Start of Available records

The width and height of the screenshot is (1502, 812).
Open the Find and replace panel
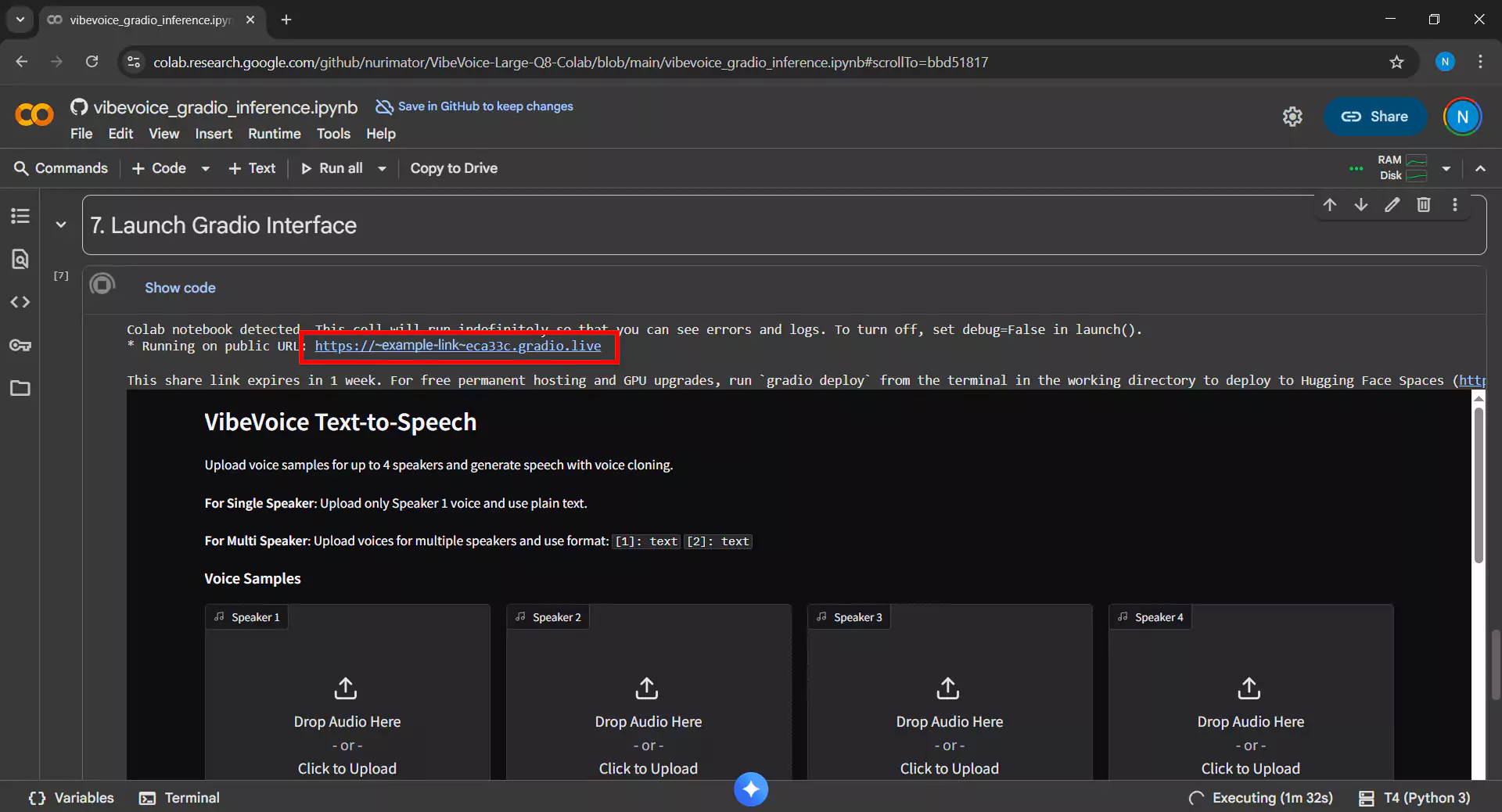[20, 259]

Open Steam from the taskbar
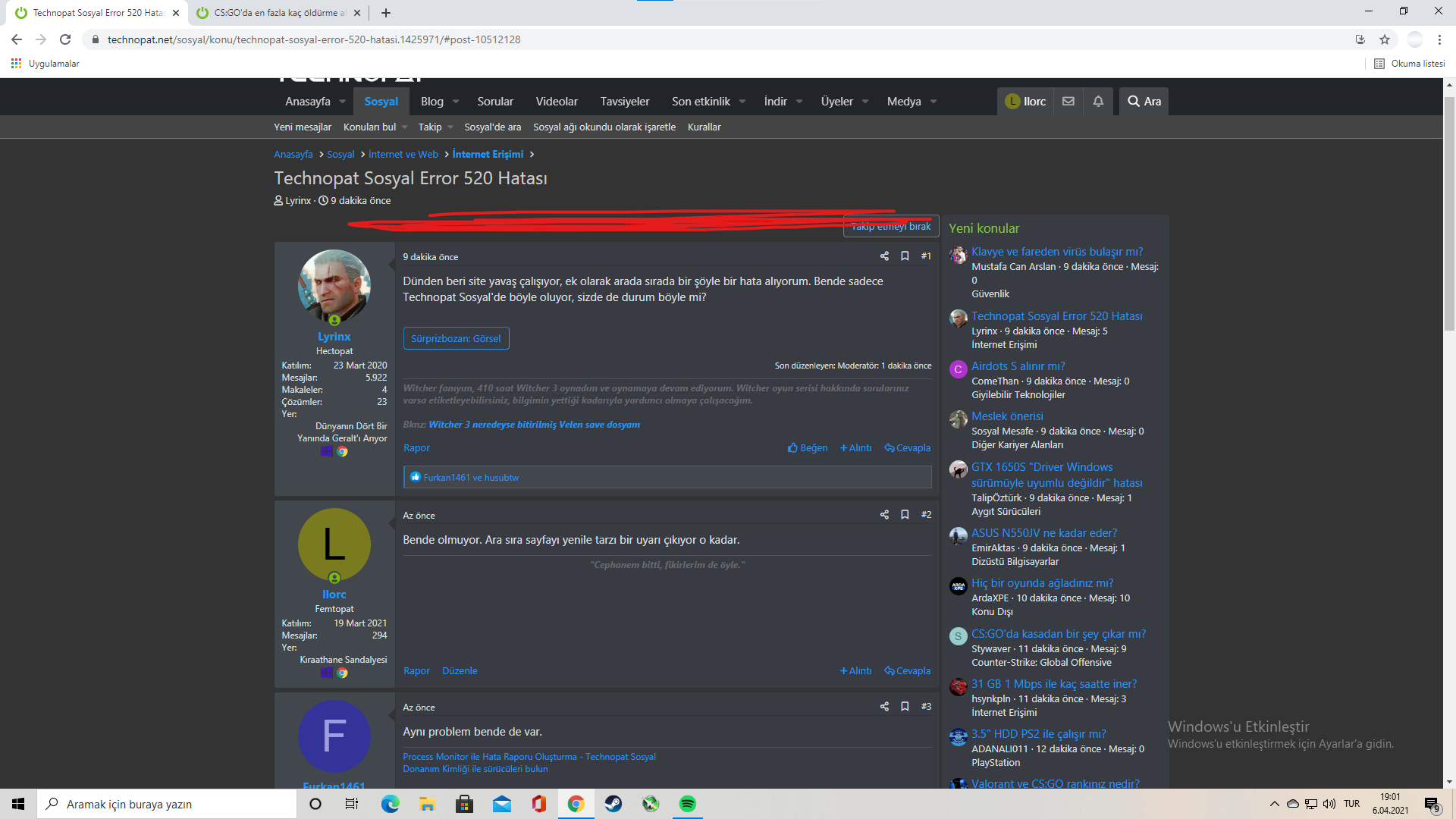(x=613, y=804)
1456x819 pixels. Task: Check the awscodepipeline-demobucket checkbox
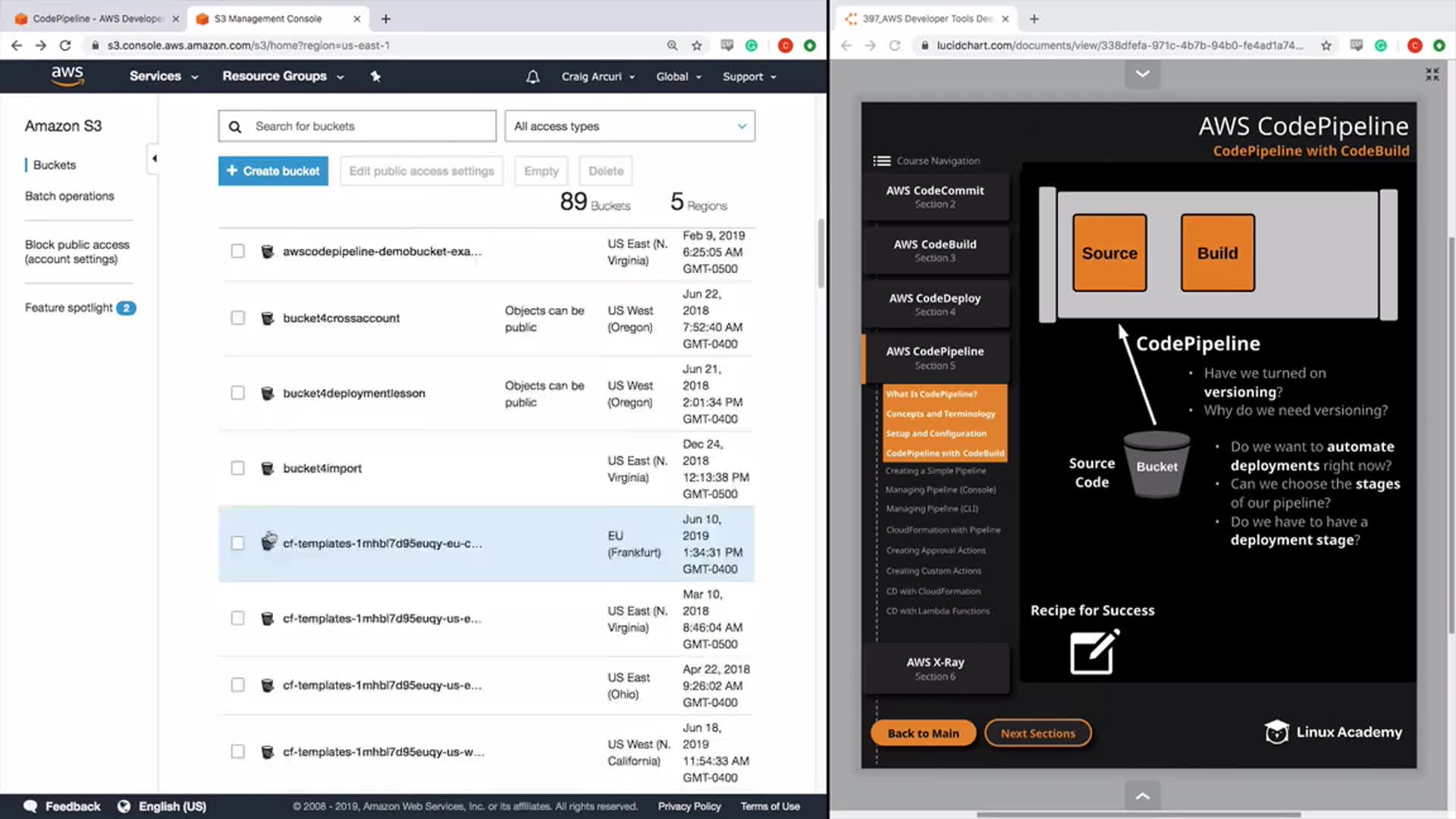click(x=237, y=251)
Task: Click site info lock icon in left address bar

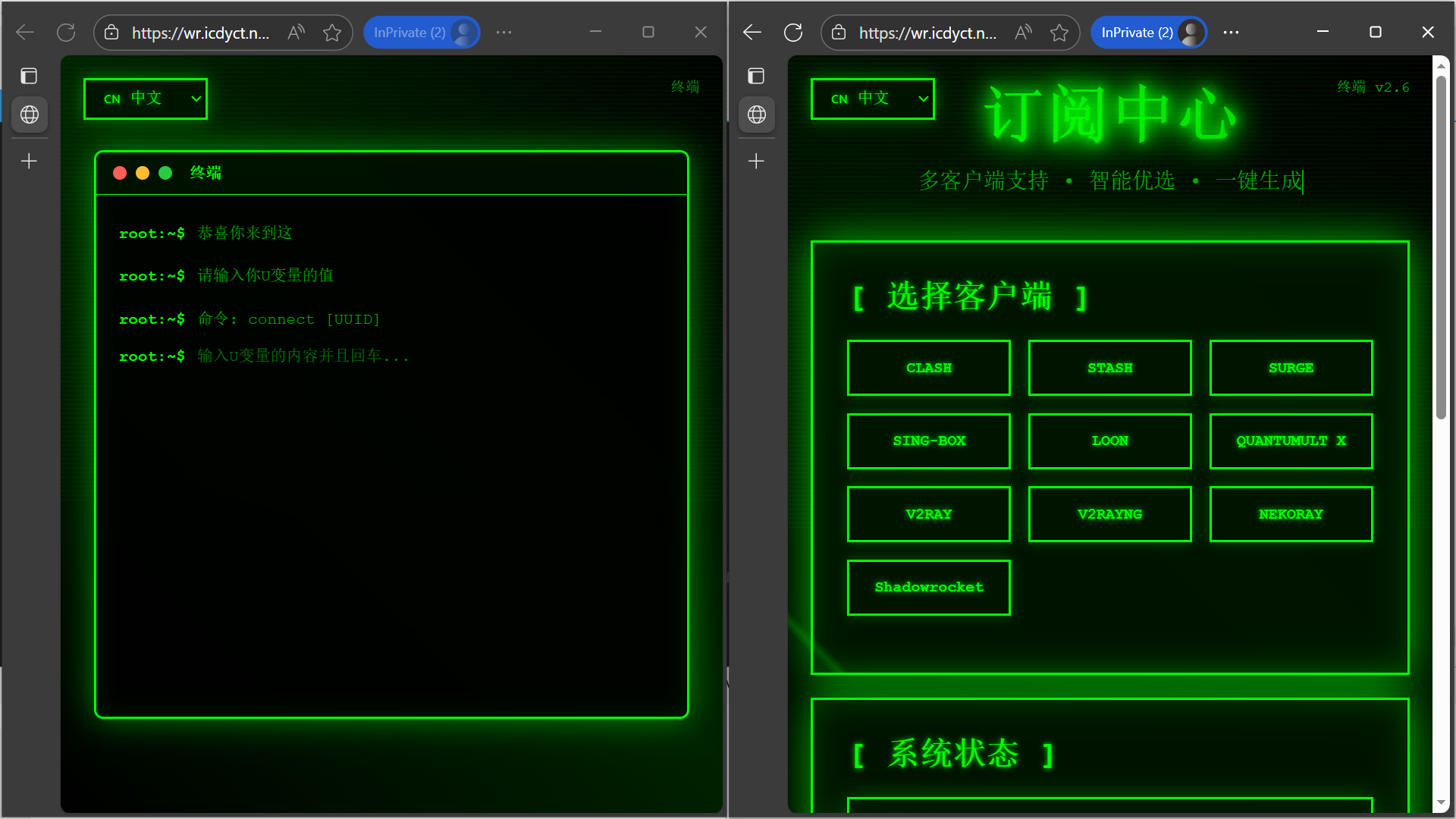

End of Available records

**Activity**
Restate word for word the lines from the line with "Open Steam from the taskbar" to the last line of the records above, inclusive, and omit every picture.

**Written answer**
Open Steam from the taskbar
(x=613, y=804)
1456x819 pixels. Task: Check the awscodepipeline-demobucket checkbox
click(x=237, y=251)
Task: Click site info lock icon in left address bar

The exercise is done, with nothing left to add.